It took nearly three years, but in August 2004, Homeland Security Presidential Directive-12 (HSPD-12) was issued and signed into law. HSPD-12 states that identity credentials shall be issued only by a recognized and accredited provider be strongly resistant to identity fraud, tampering, counterfeiting, forgery and terrorist exploitation and, most importantly for use with PACS be interoperable and rapidly authenticated electronically.
The interoperable and rapid electronic authentication requirements are the items that challenged and drove leading PACS manufacturers to develop new system solutions. With the new functional demands came a long list of Federal standards, documents and new terminology. Additionally new policies including the policies defined for Federal Identity Credential and Access Management (FICAM) that impact all PACS and logical access control systems (LACS). As the initial challenges are now solved, a few manufacturers are introducing the second generation of conformant PACS.
This article is focused on topics related to PACS. The article reviews how Federal identity credential interoperability is achieved, how the Federal identity card is proved authentic and valid when used in PACS and LACS, how the system proves the rightful owner of the card is using it, and how these Federal credentialing standards are now being used by commercial organizations. In discussing these topics, the article explains the impact of these Federal standards and policies on PACS design, installation and procurement.
It is important to note that this article refers to the "card" as the plastic object that is held and used by a cardholder, and "credential" as the electronic data (such as certificates) that are stored in the card’s smart chip. For additional details and coverage of other topics, please see the list of reference documents.
Interoperability and Identifiers
"Interoperability" as defined in HSPD-12 is built on two main pillars: common technical standards and
policies. This article discusses both. The objective is simple: move to an environment where employees don’t need to carry a bundle of cards and where each site requires a separate card; simply issue one identity card for all locations. Although the credential is designed for both logical as well as physical access control, this article is focused on PACS.
The Federal Personal Identity Verification (PIV) standard defines a set of common policies that, among other items, govern the procedural details of on-boarding, identity vetting, background investigation, adjudication, issuance, and life cycle management. In addition, PIV policies require that identity management and credentialing systems are configured and certified to enforce the processes mentioned above with separation of operator duties. Separation of duties mitigates the risk of one operator being able to produce and issue a PIV credential. The list of policy driven procedures and details is long and some items are quite complex. A Policy Object Identifier, OID, serves as proof that a credential’s certificate is issued in compliance with relevant policies.

» Entries supplied
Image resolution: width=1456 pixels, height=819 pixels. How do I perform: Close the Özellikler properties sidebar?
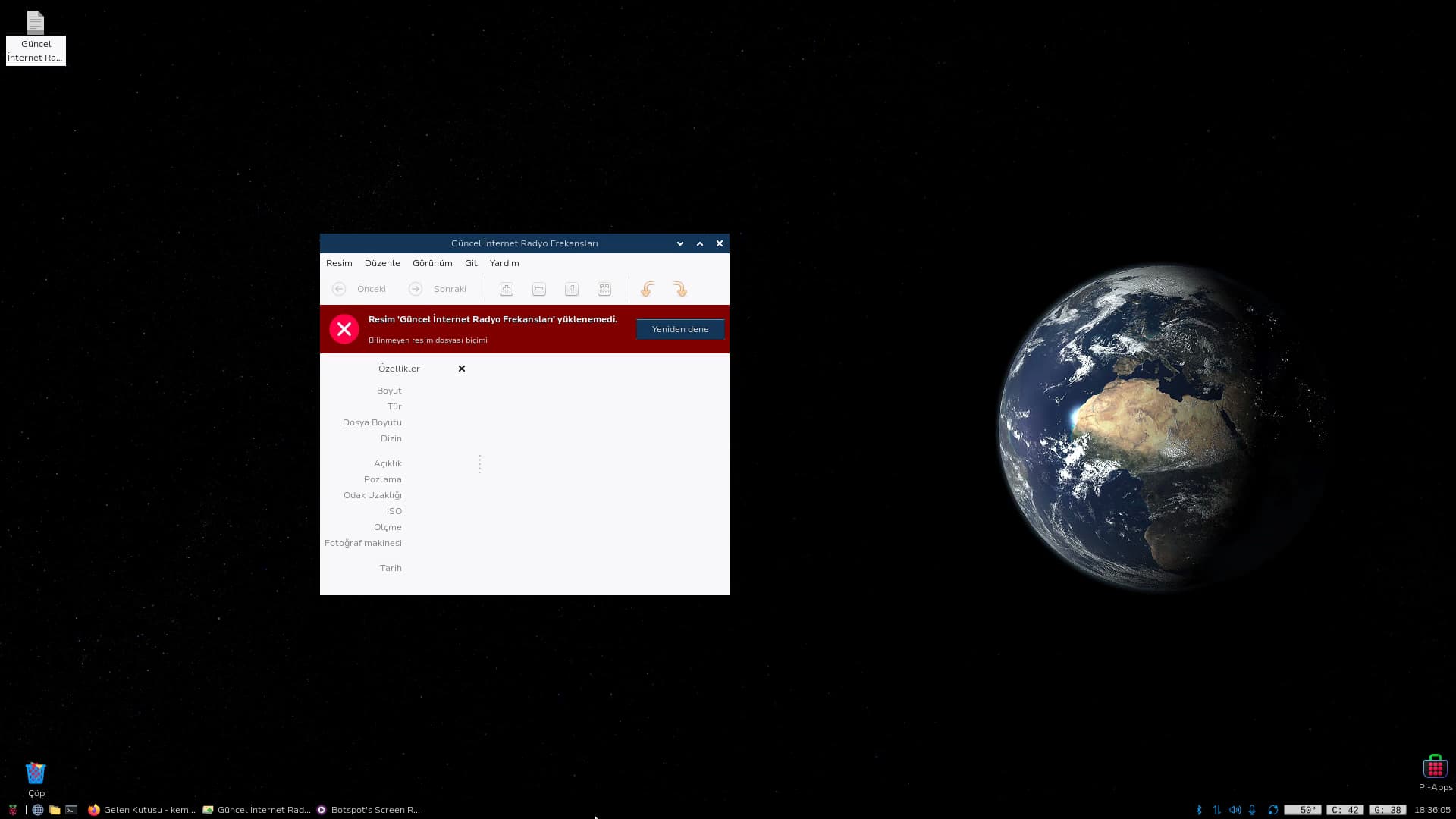462,369
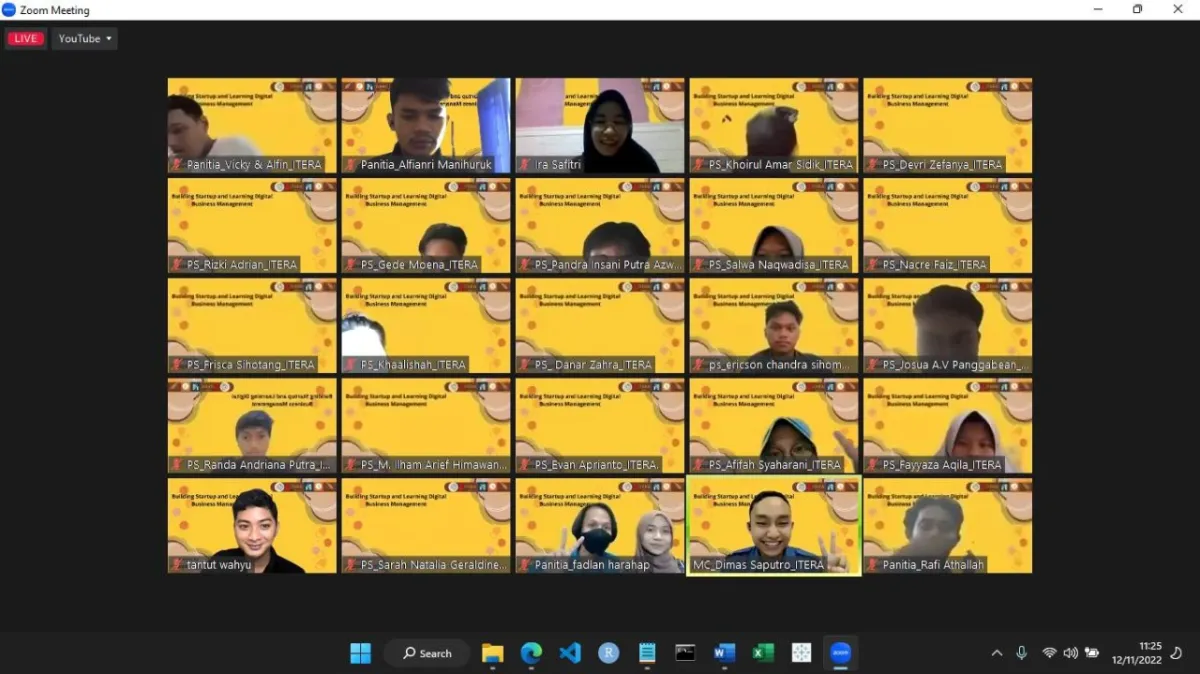Click the Search box on the taskbar

pyautogui.click(x=427, y=652)
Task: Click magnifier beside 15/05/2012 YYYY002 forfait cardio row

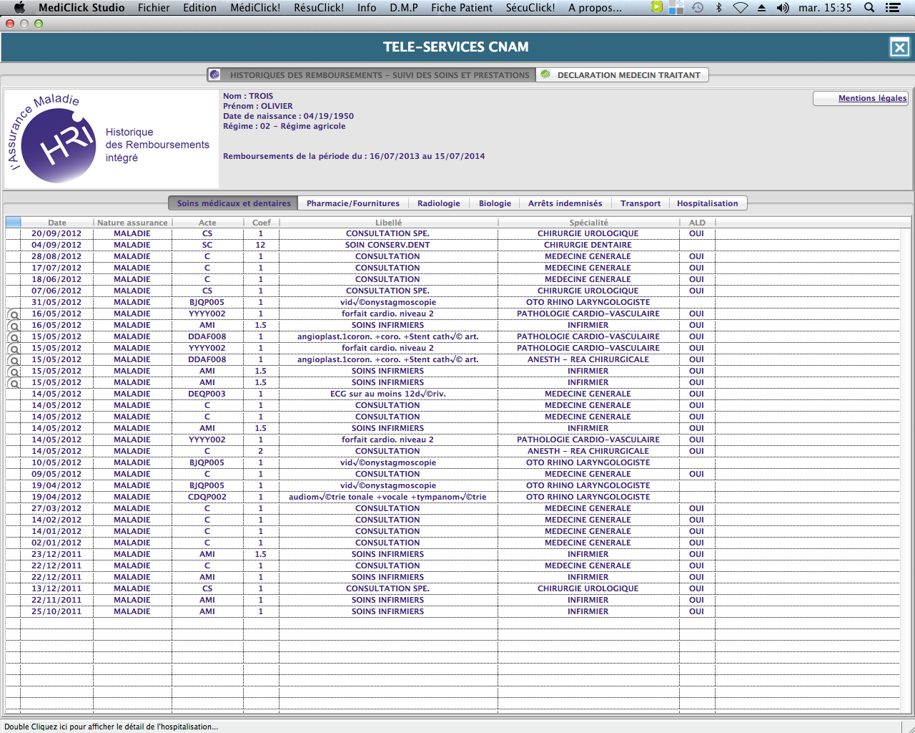Action: (x=14, y=349)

» What is expected
Extend the article on HSPD-12 identity credentials and physical access control, picking up right after its closing sentence about the Policy Object Identifier.

» Answer below
PIV policies’ OID allows one agency to trust that an identity credential was indeed created under the same PIV policies and issued to employees of another agency. Knowing that these procedures are consistent across all PIV issuing agencies is intended to remove the distrust that sometimes existed between different agencies. Although some distrust still remains, the majority of agencies now allow visiting employees from different agencies to use their PIV credential for unescorted building access. PIV credentials may also be registered and provisioned in a local PACS, as per local agency policies.
In addition to policies, standards govern what information is collected during the on-boarding process and how it is stored, used, read and authenticated.
The traditional data model of legacy cards was often a short string of bits, such as the 26-bit Wiegand that used a three-digit number to represent a location and five digits to represent the unique sequential number of the specific card. Although longer identifier formats are available, the 26-bit Wiegand model is still common. The card data was simply read by the reader and sent to a PACS controller or, in some cases a reader interface unit, using a one way (simplex) data stream. A three-digit facility code determined if the card belonged in the system at this location and, if yes, the sequential number was processed for authorization.
Interoperability was in many cases deliberately limited. Each PACS operated in a site-centric, stove-piped environment; the legacy data model severely limited system capability to support large user populations. PIV interoperability, as described above, means that a Federal employee who has a PIV credential can, regardless of issuing agency, use the card for access to both physical and logical resources at any Federal agency where the cardholder is authorized. This is quite contrary from legacy thinking and required significant system changes.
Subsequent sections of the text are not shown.